Feature request: Protecting nested fields with fine-grained access control

[maoosi]

Problem

• The current implementation of Fine-grained access control doesn't protect nested fields.
• Working with large schemas is quite cumbersome, as rules become hard to visualise.

Suggested solution

Refactor the access-control entirely, so that it live into its own file (currently part of src/client/_resolver.ts). Then adapt the current implementation, so that all nested fields are also protected.

getPosts {
    # author refers to the User model
    author {
        secret # should deny access
    }
}

To avoid any security pitfall and keep a good DX, I suggest that applying allow OR deny on a given subject should automatically deny all nested fields operations.
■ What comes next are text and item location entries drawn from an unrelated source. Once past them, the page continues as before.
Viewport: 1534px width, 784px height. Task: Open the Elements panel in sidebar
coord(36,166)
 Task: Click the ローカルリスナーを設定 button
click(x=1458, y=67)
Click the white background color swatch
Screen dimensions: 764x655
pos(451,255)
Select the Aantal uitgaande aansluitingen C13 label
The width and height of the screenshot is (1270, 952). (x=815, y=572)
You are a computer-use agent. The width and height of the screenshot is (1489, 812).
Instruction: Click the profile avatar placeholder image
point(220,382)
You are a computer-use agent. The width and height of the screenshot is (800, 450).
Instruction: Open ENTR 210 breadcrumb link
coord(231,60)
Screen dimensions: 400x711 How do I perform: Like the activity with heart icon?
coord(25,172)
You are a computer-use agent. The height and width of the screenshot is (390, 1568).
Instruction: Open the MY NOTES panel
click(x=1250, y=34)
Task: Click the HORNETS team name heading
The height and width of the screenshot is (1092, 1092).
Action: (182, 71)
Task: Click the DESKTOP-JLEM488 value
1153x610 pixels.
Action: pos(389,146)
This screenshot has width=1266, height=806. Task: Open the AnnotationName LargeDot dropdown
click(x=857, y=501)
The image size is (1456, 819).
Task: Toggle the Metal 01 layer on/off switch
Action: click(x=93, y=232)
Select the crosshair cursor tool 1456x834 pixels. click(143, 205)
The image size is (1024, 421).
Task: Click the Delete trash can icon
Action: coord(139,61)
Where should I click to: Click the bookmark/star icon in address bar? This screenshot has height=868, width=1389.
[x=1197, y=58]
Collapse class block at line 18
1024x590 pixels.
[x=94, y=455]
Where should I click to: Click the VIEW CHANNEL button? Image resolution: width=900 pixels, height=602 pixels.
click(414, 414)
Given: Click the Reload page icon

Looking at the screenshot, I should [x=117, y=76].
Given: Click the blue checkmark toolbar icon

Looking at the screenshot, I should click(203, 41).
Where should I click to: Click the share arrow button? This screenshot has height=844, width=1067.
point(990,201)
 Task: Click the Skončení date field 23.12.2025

From there, allowing access to nested fields would require to be explicitly defined:

// allow access to author > secret
app.allow({ action: AuthActions.access, subject: 'Post', fields: ['author.secret'] })

// allow access to all author fields
app.allow({ action: AuthActions.access, subject: 'Post', fields: ['author.*'] })

// allow access to all author fields and nested fields
app.allow({ action: AuthActions.access, subject: 'Post', fields: ['author.**'] })

Additional context

• Current fine-grained access control implementation is built upon stalniy/casl, which already offers ways to protect nested fields. The new solution should leverage this.
• To deny all nested fields operations by default, it would probably require enforcing app.deny({ action: AuthActions.access, subject: 'XXX', fields: ['*.**'] }) (assuming this is working) - as soon as any rule gets applied on a given subject.
• There is a new CASL Prisma library in preview.